Cuando pensamos en la Costa del Sol, solemos imaginar playas paradisíacas, lujo y tranquilidad. Pero en los últimos años, esta zona de Málaga se ha convertido en un enclave estratégico para el crimen organizado a nivel internacional.
Mafias de los Balcanes, Rusia, Europa del Este, China, Italia, Irlanda, Latinoamérica e incluso la temida moro mafia han instalado aquí sus operaciones. La cercanía con Marruecos —principal exportador mundial de hachís—, el anonimato que ofrece el ambiente de lujo, y la facilidad para cerrar acuerdos entre bandas criminales han hecho de esta región un punto neurálgico delictivo.

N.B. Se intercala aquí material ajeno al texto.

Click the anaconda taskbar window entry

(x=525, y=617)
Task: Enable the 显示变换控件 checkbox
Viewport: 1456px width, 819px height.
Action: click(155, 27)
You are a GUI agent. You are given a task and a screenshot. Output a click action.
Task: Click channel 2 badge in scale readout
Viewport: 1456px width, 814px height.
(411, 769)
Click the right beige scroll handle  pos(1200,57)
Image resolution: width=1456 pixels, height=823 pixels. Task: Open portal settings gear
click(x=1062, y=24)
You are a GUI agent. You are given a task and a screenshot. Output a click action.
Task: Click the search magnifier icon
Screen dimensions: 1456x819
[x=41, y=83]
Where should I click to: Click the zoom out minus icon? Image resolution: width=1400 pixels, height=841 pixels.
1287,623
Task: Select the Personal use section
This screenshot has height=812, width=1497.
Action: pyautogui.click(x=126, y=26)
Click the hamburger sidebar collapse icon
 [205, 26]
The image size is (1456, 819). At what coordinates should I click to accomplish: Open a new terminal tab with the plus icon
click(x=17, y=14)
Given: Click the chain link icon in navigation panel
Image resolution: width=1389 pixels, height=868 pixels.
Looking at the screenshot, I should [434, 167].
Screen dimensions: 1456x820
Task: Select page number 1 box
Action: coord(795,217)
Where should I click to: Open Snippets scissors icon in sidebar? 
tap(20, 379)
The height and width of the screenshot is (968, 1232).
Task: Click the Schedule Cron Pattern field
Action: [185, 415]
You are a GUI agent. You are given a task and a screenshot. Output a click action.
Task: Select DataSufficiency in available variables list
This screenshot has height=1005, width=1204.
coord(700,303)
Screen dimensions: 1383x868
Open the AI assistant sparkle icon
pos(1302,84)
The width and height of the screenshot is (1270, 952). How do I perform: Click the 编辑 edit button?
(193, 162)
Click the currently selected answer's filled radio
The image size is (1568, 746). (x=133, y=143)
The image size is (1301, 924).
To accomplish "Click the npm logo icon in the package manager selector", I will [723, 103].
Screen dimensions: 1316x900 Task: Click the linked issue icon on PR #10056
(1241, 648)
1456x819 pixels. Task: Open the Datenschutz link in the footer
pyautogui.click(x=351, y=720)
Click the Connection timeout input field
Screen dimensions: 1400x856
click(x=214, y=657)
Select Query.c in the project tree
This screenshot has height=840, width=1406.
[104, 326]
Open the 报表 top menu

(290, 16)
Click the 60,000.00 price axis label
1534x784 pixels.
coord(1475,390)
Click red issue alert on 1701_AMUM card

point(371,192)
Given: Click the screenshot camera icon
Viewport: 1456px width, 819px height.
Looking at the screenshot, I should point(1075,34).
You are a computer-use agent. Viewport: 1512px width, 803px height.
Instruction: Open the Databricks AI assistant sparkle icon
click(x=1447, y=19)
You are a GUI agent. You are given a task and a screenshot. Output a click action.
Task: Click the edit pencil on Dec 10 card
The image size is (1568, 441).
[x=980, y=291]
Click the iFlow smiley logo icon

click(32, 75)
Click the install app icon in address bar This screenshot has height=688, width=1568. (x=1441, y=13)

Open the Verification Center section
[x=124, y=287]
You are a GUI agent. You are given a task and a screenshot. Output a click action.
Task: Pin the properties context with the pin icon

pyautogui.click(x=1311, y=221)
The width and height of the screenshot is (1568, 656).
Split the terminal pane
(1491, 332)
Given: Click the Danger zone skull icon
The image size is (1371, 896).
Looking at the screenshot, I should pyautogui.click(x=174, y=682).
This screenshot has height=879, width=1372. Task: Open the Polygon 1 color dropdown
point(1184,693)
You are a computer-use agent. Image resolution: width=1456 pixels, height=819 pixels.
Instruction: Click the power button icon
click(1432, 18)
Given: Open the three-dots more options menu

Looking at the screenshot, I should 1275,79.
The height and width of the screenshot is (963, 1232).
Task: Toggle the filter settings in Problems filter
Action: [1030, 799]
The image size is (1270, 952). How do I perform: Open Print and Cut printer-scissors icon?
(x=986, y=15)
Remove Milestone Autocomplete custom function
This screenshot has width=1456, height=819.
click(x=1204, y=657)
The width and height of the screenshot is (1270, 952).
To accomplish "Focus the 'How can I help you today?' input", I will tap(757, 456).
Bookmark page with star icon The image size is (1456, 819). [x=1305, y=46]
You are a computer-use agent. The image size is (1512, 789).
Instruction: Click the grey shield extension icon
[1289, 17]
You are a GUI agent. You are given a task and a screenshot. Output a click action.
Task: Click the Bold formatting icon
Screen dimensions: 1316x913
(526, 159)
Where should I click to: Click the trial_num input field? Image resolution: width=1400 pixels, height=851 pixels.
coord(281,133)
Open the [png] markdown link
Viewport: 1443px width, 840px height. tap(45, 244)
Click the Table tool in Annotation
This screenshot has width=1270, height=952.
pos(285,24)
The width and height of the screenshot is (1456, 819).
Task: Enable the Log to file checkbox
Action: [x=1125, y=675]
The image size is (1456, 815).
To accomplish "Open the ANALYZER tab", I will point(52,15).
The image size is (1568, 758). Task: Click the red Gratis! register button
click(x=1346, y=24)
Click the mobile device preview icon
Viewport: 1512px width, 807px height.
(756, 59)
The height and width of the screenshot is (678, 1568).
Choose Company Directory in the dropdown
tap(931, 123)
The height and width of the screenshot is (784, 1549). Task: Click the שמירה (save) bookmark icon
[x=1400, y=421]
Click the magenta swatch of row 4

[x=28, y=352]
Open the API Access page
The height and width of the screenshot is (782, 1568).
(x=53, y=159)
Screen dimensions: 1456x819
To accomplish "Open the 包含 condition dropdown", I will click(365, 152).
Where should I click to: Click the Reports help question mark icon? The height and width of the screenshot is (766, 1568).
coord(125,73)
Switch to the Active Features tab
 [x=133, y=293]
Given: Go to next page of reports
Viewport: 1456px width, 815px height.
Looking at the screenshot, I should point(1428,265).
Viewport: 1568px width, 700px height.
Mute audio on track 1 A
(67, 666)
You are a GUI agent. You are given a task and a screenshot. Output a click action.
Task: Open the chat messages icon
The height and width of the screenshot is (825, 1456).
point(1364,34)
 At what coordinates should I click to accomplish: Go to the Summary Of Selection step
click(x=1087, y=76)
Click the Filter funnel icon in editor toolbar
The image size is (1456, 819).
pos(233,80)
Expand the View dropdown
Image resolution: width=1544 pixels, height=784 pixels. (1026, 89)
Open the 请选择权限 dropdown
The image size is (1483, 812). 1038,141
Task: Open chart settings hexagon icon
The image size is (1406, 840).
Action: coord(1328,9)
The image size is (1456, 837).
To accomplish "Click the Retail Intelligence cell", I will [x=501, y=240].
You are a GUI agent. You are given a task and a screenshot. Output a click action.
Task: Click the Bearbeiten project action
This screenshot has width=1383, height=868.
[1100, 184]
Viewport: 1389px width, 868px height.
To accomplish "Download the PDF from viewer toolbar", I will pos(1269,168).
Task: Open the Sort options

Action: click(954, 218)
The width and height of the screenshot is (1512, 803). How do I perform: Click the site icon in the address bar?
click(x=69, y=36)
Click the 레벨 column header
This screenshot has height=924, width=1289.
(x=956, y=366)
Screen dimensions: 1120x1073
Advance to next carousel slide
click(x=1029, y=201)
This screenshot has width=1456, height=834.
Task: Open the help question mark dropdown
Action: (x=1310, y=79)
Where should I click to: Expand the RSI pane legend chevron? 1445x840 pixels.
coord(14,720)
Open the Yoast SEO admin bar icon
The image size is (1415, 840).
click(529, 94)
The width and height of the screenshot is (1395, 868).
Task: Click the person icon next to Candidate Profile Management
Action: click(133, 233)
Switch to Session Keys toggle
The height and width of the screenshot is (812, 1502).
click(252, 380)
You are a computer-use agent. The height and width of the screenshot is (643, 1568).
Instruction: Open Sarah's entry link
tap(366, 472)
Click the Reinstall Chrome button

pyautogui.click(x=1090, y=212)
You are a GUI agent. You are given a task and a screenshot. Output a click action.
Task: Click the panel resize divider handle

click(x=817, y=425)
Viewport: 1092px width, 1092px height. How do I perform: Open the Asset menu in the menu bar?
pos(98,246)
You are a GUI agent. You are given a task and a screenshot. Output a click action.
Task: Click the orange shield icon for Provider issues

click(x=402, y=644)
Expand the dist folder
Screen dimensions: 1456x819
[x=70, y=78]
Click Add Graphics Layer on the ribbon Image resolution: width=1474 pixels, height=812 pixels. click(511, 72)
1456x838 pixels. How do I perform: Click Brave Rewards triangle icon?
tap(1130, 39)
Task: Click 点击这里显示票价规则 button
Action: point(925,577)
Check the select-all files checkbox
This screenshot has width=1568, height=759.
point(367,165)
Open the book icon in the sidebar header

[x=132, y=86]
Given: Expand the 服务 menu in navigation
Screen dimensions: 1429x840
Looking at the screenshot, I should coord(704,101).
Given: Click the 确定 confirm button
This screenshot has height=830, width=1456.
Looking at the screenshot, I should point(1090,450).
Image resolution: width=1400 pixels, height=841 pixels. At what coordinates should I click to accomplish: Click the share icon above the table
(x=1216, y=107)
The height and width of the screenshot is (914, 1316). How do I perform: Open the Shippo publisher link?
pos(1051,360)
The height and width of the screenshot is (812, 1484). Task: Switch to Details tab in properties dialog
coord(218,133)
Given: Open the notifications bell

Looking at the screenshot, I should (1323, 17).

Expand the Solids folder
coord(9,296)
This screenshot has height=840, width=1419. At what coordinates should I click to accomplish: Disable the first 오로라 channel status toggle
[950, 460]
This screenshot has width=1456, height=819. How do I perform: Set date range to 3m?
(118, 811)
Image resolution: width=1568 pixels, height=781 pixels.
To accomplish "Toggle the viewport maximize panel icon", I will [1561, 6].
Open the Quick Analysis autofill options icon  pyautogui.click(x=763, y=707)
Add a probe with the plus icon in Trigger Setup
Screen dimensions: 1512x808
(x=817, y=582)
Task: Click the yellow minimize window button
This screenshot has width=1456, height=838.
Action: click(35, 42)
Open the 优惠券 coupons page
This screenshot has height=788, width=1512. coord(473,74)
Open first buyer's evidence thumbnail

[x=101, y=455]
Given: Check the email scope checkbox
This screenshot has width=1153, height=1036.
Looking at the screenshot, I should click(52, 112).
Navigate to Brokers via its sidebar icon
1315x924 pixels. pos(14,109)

La violencia se ha disparado: en 1991 solo había un fiscal destinado a esta zona; ahora son más de quince. Solo en abril se registraron cinco tiroteos, un asesinato y un cadáver maniatado. Las cifras actuales indican varios secuestros diarios vinculados al crimen organizado. El llamado «Plan Costa del Sol» ha intentado contener esta deriva, pero los resultados siguen siendo insuficientes.
¿Puede España detener esta transformación antes de convertirse en el próximo caso Suecia o Países Bajos?